This post is part of the General Conference Odyssey.
With the Sunday afternoon session of the October 1974 General Conference, we’ve come to the end of our eighth general conference. It’s hard to believe that we started this Odyssey way back in December 2015. There were several talks that I really liked from this session, but the one I’m writing about is President Spencer W. Kimball’s Ocean Currents and Family Influences.
The central metaphor is right in the title: “Currents have much more power to control its course than the surface winds.” President Kimball urges us to develop powerful currents in our homes:
I have sometimes seen children of good families rebel, resist, stray, sin, and even actually fight God. In this they bring sorrow to their parents, who have done their best to set in movement a current and to teach and live as examples. But I have repeatedly seen many of these same children, after years of wandering, mellow, realize what they have been missing, repent, and make great contribution to the spiritual life of their community. The reason I believe this can take place is that, despite all the adverse winds to which these people have been subjected, they have been influenced still more, and much more than they realized, by the current of life in the homes in which they were reared. When, in later years, they feel a longing to recreate in their own families the same atmosphere they enjoyed as children, they are likely to turn to the faith that gave meaning to their parents’ lives.

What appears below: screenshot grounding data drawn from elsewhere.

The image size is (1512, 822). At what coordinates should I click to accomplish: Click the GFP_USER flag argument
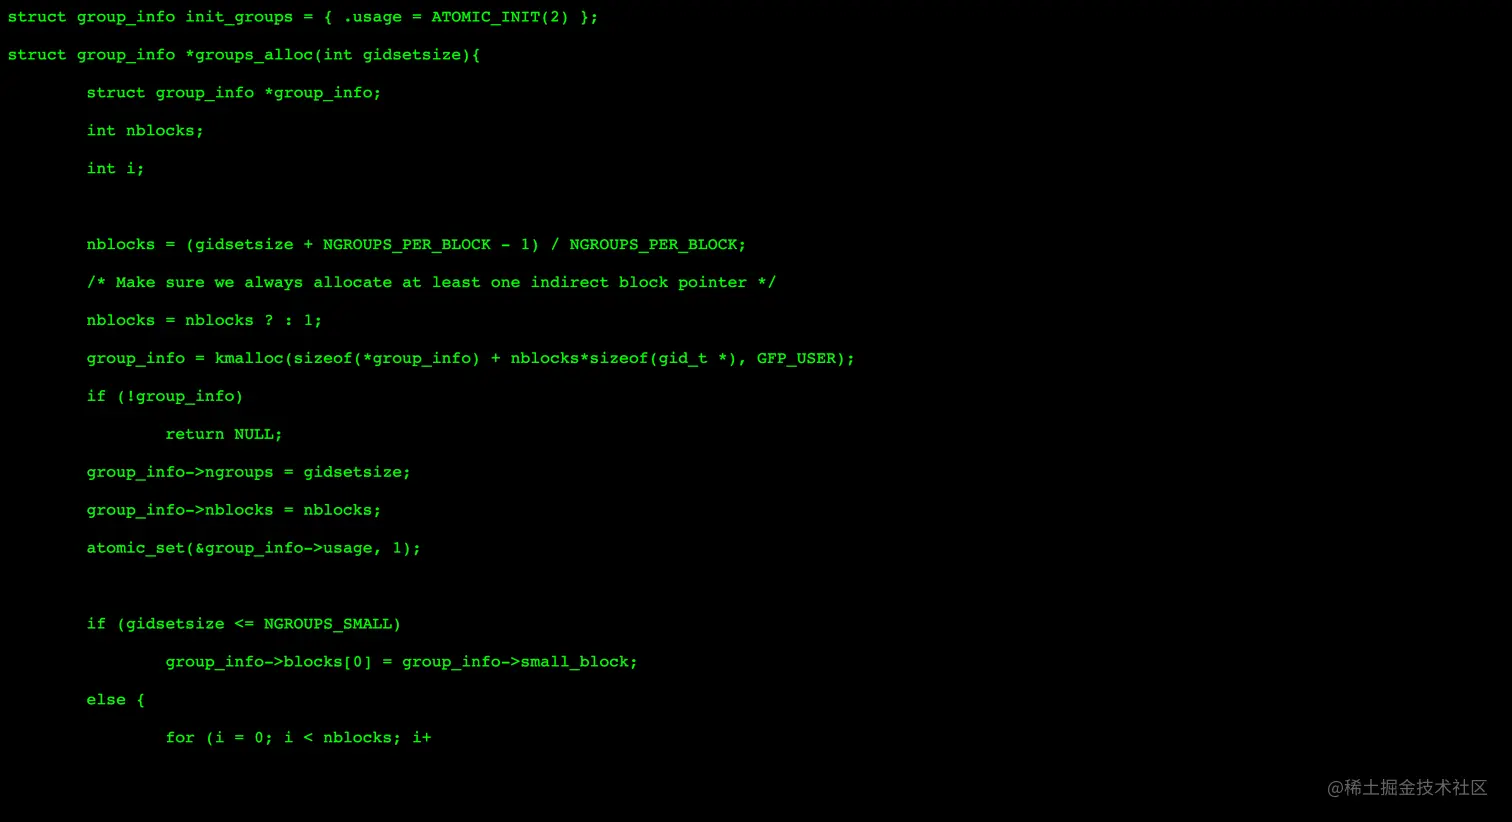coord(796,359)
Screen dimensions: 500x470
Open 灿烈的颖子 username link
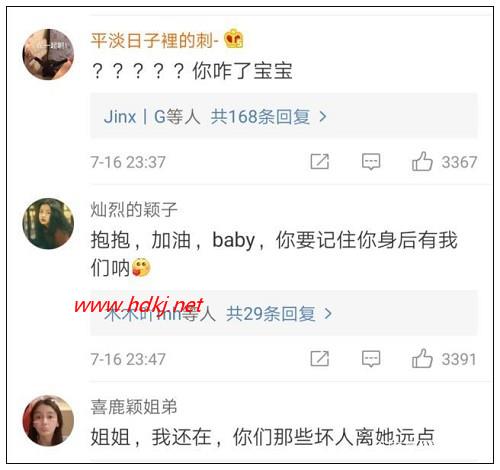(x=134, y=210)
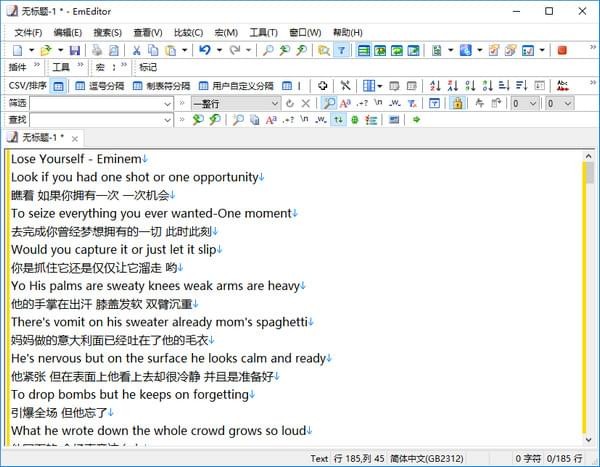Open the 工具(T) menu
Viewport: 600px width, 467px height.
point(263,32)
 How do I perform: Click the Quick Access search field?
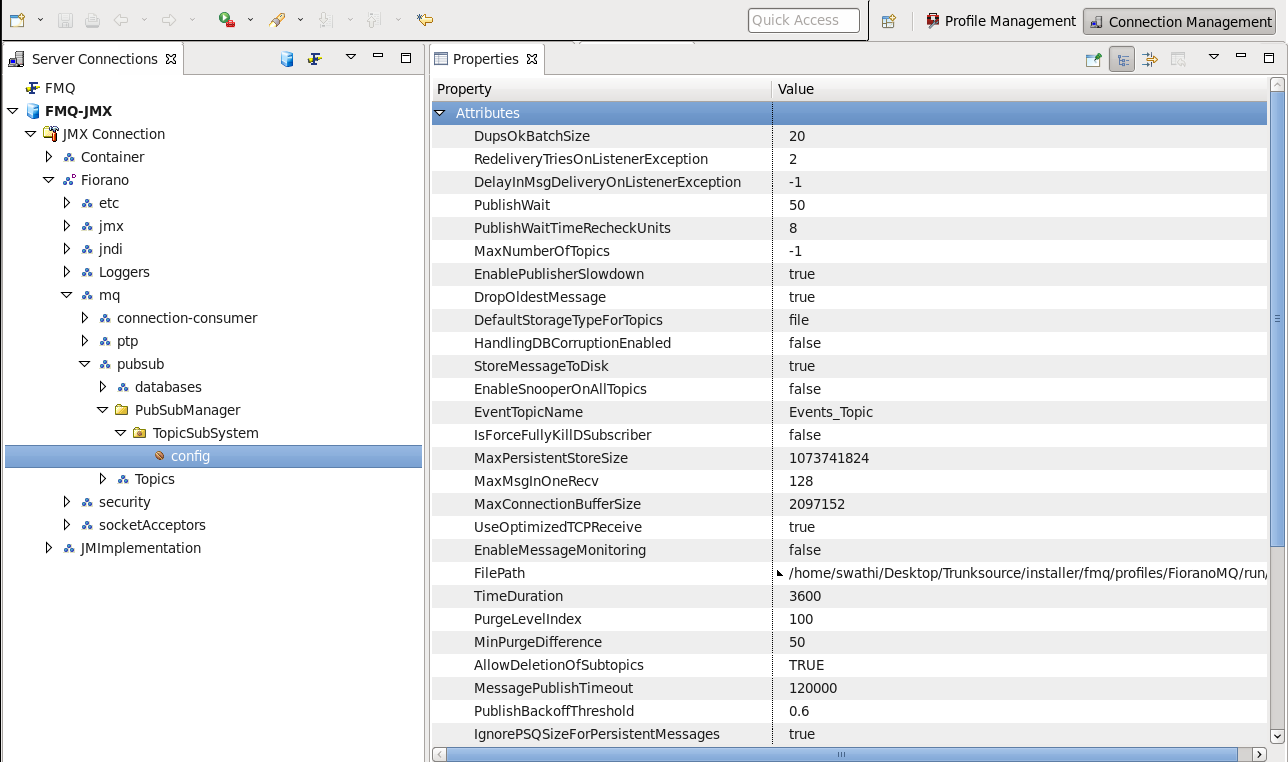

But here’s the line that stood out to me the most:
My brothers and sisters, the home is our peculiarity—the home, the family, is our base…family life, home life, children and parents loving each other and dependent upon each other. That’s the way the Lord has planned for us to live.
It connected two different themes: the family and being a peculiar people. In addition to President Kimball’s talk, President Hinckley’s talk (A City Set Upon a Hill) and Elder Victor L. Brown’s talk (The Blessings of Peace) also talked about being “a peculiar people.” In what sense are we becoming a peculiar people? Well, as the world goes in one direction, the Church will refuse to go along. And, apparently, a central point of divergence will be the family.
Something to keep in mind in coming years.